Например, я сказал, что мне хочется иметь телефон. Мне ответили, что да, надо обратиться в телефонную компанию и телефон подключат. Никаких проблем, какие были тогда в Москве с подключением телефона, там не было. Я спросил, в какую телефонную компанию нужно обратиться? «В какую хотите», – ответили мне. – «Но в какую все обращаются?» – «Ну, как это все? Я – в одну, он – в другую…». А компаний там десятки и все более-менее равноценные. Надо было выбирать самому и с ними договариваться.
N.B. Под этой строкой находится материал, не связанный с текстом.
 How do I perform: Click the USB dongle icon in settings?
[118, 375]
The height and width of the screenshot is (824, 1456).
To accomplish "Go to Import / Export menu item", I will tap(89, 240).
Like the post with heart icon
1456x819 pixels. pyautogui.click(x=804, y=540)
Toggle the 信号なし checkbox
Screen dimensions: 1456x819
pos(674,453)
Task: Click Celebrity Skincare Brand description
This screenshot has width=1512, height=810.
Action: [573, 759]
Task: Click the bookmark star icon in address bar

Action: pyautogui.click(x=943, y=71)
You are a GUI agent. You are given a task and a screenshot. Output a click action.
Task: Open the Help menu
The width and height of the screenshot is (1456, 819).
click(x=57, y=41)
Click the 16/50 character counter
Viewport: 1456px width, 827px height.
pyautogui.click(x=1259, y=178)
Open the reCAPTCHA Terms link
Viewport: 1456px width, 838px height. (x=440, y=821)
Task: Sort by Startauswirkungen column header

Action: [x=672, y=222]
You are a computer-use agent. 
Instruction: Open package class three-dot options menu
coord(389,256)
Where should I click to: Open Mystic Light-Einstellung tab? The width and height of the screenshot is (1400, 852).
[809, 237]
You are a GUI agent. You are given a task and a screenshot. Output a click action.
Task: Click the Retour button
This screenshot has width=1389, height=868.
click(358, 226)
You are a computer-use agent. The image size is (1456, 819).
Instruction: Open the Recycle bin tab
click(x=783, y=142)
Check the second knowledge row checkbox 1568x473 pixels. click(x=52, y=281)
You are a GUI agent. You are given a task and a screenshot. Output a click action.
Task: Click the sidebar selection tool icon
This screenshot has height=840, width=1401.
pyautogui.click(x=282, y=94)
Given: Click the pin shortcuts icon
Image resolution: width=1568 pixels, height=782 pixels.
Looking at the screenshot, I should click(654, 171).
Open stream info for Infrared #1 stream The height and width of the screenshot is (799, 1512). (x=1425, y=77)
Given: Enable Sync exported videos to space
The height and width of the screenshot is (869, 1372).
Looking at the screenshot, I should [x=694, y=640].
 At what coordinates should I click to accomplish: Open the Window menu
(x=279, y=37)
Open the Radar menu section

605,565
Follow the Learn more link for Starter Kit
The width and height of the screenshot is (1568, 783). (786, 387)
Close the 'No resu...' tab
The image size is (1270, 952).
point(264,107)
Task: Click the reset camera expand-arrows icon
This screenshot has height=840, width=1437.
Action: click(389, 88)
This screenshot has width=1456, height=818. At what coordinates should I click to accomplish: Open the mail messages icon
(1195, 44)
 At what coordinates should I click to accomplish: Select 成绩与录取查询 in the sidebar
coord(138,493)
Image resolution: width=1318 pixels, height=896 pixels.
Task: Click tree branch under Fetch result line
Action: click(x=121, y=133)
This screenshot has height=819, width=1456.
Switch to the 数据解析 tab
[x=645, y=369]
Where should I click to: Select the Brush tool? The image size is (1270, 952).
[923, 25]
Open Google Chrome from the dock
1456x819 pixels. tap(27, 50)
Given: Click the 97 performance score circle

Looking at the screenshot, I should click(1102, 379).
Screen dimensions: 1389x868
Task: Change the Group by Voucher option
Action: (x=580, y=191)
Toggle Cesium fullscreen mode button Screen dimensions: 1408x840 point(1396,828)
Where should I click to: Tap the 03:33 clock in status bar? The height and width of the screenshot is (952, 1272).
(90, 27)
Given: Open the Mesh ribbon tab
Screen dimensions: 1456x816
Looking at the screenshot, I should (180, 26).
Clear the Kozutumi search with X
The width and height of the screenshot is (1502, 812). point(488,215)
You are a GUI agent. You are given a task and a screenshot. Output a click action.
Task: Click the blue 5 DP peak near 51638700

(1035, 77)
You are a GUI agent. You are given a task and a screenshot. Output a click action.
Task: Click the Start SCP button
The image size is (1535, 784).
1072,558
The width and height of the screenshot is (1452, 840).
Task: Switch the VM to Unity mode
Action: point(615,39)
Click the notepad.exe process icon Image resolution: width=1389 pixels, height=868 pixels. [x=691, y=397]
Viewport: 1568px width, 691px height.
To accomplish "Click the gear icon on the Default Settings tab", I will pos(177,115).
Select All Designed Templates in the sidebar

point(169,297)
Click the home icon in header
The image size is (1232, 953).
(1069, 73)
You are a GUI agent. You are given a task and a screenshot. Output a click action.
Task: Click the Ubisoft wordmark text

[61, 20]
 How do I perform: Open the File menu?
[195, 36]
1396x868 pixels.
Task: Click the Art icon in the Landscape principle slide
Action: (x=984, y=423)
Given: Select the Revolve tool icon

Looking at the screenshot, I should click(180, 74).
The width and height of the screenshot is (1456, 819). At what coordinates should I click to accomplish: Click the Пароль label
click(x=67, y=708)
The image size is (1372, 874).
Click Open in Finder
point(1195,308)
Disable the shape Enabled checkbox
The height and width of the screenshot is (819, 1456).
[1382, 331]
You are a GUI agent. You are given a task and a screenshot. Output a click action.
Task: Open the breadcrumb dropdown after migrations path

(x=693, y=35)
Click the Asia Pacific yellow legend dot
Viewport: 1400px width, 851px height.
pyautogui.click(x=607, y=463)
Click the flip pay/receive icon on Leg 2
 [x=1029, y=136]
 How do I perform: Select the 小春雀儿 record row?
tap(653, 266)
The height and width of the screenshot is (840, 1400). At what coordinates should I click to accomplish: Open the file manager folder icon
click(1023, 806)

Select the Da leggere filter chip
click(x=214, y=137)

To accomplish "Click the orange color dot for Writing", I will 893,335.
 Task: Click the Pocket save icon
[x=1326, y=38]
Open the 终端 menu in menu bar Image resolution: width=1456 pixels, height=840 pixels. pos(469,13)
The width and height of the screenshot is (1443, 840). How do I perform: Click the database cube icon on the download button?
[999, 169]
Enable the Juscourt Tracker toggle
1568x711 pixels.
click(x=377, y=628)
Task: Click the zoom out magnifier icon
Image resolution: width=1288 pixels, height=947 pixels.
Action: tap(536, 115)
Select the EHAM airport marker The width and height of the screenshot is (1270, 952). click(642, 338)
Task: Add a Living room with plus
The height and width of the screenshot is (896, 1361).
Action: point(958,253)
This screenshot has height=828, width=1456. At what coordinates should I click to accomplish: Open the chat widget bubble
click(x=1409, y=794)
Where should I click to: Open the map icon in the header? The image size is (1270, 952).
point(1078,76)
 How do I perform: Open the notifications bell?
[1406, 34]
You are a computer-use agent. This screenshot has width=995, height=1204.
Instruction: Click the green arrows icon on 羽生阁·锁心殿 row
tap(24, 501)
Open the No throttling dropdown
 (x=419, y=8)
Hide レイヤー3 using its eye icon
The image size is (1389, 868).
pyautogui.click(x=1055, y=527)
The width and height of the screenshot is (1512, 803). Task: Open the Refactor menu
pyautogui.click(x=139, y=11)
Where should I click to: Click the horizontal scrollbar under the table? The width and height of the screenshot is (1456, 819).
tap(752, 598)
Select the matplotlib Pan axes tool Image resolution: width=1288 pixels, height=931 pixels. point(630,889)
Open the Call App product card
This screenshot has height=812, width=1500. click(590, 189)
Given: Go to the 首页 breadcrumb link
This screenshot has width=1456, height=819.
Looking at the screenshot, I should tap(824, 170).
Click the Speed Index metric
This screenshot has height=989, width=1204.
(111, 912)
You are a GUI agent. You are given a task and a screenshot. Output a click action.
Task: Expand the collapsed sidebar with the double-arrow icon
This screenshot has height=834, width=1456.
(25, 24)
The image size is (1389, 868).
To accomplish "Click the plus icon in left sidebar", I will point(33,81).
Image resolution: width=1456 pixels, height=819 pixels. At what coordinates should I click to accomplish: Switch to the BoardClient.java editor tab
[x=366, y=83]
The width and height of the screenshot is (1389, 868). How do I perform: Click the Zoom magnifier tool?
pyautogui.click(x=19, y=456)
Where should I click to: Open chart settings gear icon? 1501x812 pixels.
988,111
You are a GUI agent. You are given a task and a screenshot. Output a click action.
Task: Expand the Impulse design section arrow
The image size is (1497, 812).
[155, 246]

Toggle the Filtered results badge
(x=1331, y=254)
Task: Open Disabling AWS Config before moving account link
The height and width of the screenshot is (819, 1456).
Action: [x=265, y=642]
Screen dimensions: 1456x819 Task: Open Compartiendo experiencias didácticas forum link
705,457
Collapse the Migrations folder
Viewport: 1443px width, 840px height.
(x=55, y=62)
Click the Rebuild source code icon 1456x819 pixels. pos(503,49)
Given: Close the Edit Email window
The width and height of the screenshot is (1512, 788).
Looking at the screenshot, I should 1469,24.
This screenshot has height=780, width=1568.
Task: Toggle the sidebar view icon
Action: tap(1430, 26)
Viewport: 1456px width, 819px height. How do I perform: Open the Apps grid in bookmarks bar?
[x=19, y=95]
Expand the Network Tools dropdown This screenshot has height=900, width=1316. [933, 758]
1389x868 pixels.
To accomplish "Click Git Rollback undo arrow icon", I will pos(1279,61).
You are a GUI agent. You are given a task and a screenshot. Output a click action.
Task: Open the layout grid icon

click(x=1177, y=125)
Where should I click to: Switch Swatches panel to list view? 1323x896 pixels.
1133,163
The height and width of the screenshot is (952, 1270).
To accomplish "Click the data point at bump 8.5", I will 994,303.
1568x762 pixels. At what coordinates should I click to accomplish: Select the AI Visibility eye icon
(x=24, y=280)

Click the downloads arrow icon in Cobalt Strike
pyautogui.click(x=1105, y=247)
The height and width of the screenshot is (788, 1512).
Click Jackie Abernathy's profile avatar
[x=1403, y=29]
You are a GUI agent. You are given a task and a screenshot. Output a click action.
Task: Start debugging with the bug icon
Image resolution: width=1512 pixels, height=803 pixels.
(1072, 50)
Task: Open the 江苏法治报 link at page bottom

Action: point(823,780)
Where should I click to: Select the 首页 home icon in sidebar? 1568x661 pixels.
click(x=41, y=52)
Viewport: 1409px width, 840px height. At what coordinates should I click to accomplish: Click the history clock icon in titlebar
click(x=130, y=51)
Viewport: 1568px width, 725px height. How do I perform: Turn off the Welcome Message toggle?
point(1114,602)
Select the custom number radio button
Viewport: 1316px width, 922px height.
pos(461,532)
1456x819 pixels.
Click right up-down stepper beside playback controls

Потом один из тех местных математиков продавал свою старую машину, и мы договорились с Сашей Венцелем, который должен был ехать в тот же университет на весенний семестр, что эту машину мы купим как бы на двоих: я езжу первый семестр, а он – второй. Я покупаю, а потом ему как бы перепродаю. На что он мне сказал: «Ты знаешь, что машина с возрастом дешевеет?» Я сказал: «Конечно». – «Примерно вдвое за год». Я сказал: «Хорошо. Я там буду семестр. Семестр – это треть года. Поэтому я тебе продам ее по цене, которая в корень кубический из двух меньше, чем цена, за которую я ее куплю». На этом мы сошлись. Так и было сделано. 

На самом деле машина была продана по смешной цене, что-то меньше тысячи долларов. Она была не новая, я думаю, что даже при желании он не смог бы ее продать дороже. Потому что в Америке, как я понял, ситуация противоположная российской того времени: купить можно всё, что хочешь, а вот продать что-либо трудно. Все лучшие умы Америки думают над этим вопросом: как бы кому-нибудь что-нибудь продать. Человек, который умеет продать, зарабатывает бешеные деньги. Купить – любой дурак купит, если у него есть деньги. 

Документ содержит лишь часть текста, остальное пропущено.